Introducing Tracy Flower
Tracy has successfully competed in agility for 19 years & also has previously competed in Working Trails with her now departed dog Bronte. In 2014 she had a fantastic year competing and achieved the goals she set herself at the beginning of the year. (Ed. Goal-setting, something we could all adopt!)
There is definitely a theme to Tracy’s agility dogs. She currently has three competing merlie girlies with nice girly names beginning with ‘B’ & Tracy herself always wears her trademark pink at shows.
Barbie the 8 year old won her first Champ class in July so qualified for Crufts 2015 & will also appear in the Crufts Singles (Large) class that features the top 16 qualifying dogs in the country. Ballet, now 5 years old, also qualified for the Crufts Singles (Medium) and for the British Open (Medium) at Crufts 2015 against very stiff competition at the KCIF; she also gained her reserve ticket at Champ level at Dogs in Need in August. The baby of the family Bikini is two and gained her first two agility wins in September at Southdowns Show in Grade 3 Jumping and Agility. At Gillingham Bikini gained a second place on a very testing grade 3-5 agility course, I remember running it myself. As a result of the wins Bikini goes from Grade 3 to Grade 4 & no doubt will soon join her ‘sisters’ at the higher levels.
“I have been giving Ace Canine Flex Granules to my three agility dogs, Barbie, Ballet and Bikini for a few years now. I am really thrilled with how well, fit and healthy they are and also with their agility performances.”

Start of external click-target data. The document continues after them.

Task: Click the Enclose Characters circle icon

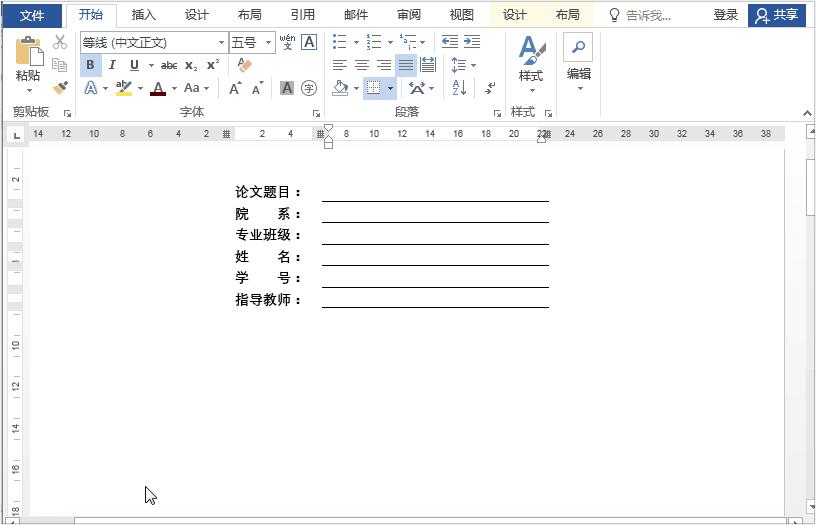Action: pos(309,88)
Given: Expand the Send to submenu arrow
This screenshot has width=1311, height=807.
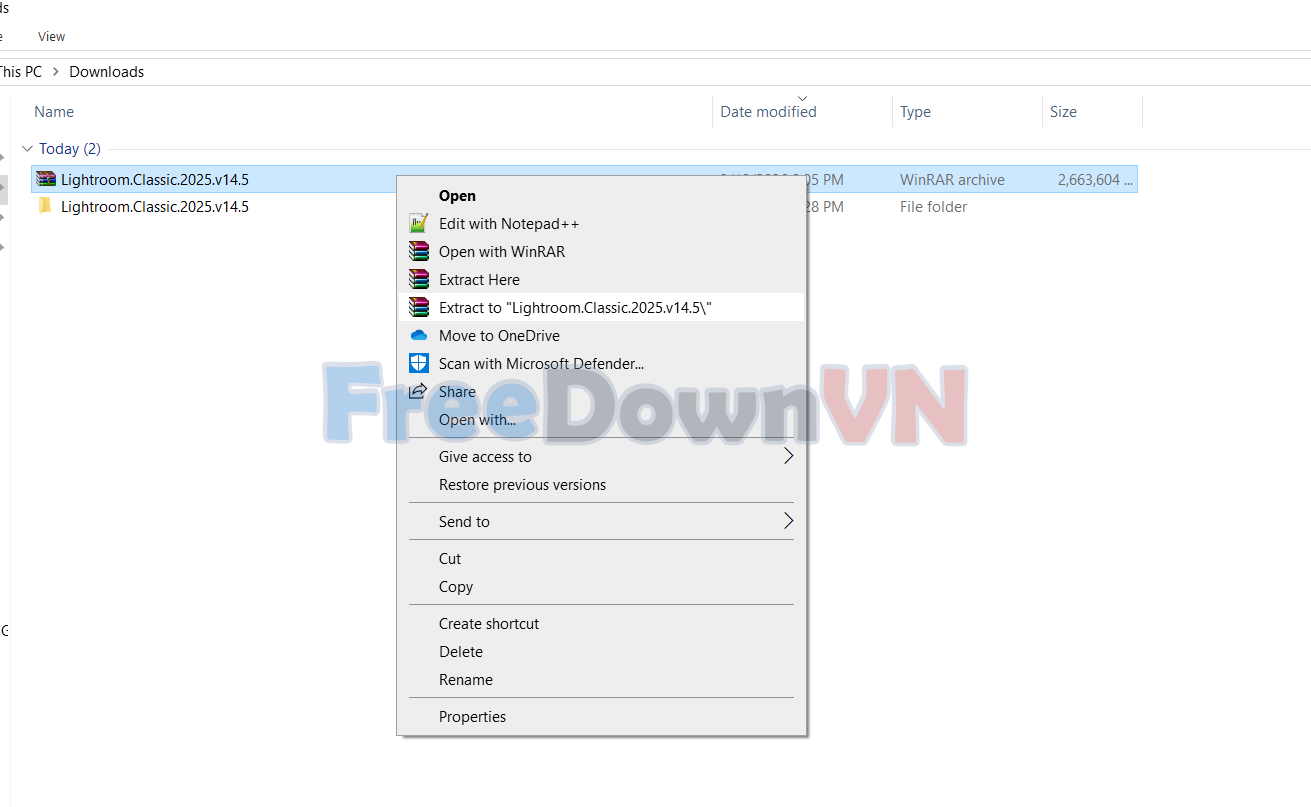Looking at the screenshot, I should pos(788,521).
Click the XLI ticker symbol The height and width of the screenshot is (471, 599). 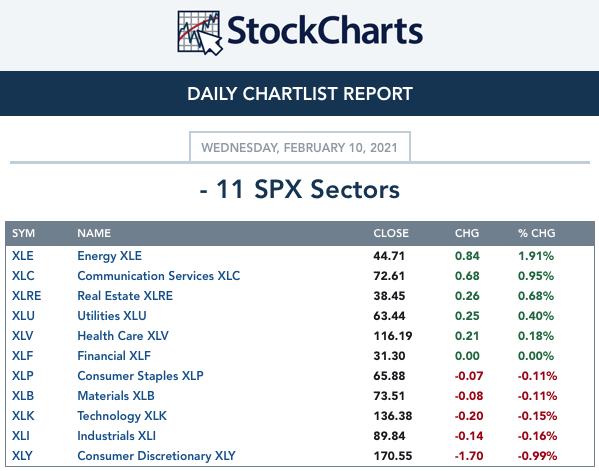point(21,435)
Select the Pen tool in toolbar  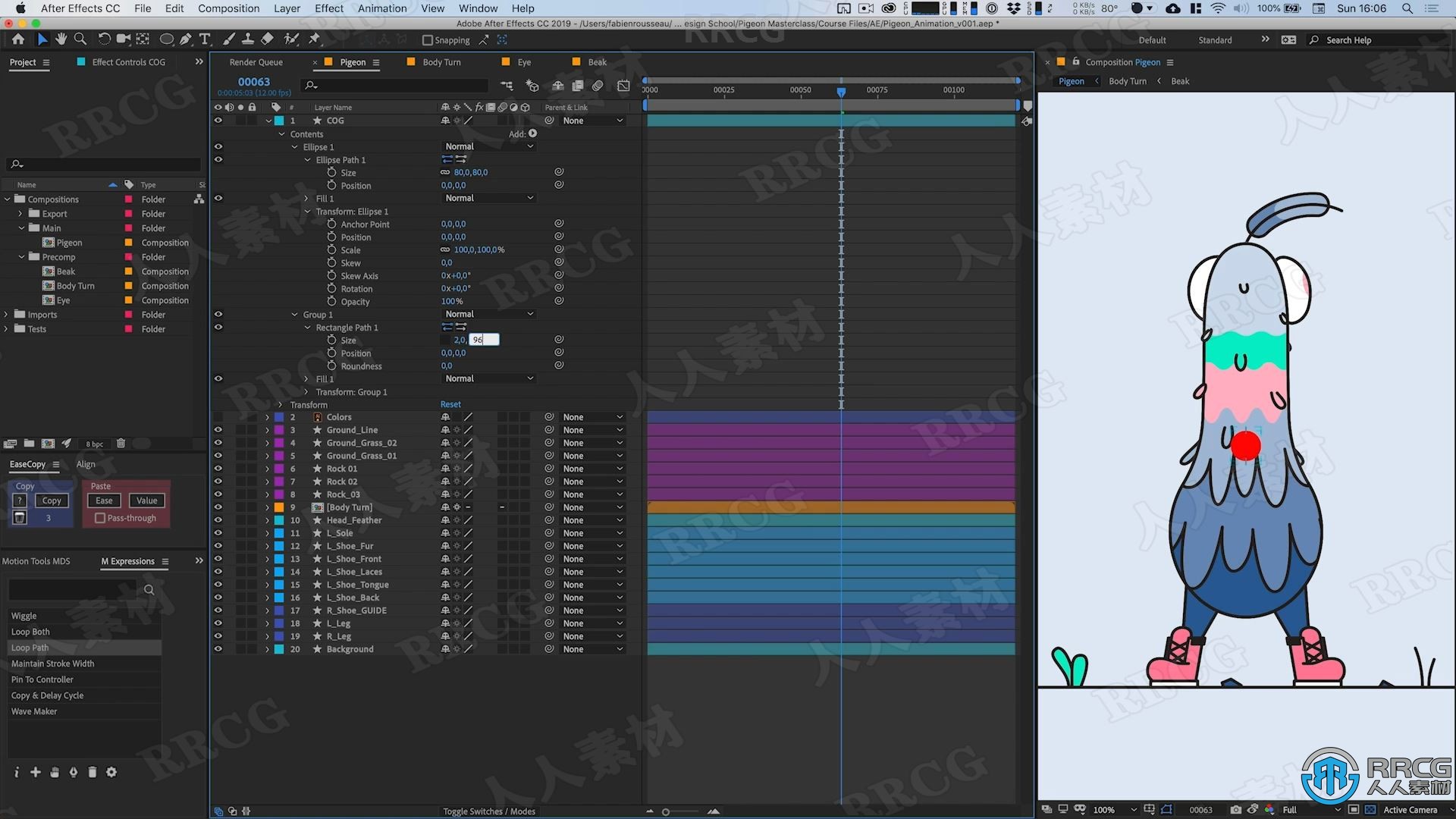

Some of you may already know that there is a gene disorder that affects many herding breeds such as Border Collies and Shelties which means they shouldn’t have worming tablets containing Ivermectin.
If you have a herding breed dog you may think that you will just avoid those wormers and perhaps use something different. However, what you may not realise, is that there are many other drugs (including anaesthetic drugs) that are also a problem in dogs affected by or carriers of the mutant gene.
It is possible, through an easy cheek swab DNA test, to find out if your dog is Clear, a Carrier or Affected by the gene mutation. I recently did this for my youngest collie, Bikini after one of her litter mates died at 2 years old after a routine spay. My vet suggested I have her tested in case this was a factor in what happened
Bikini tested Clear and I’m very relieved about it. I plan on doing the other girls too now.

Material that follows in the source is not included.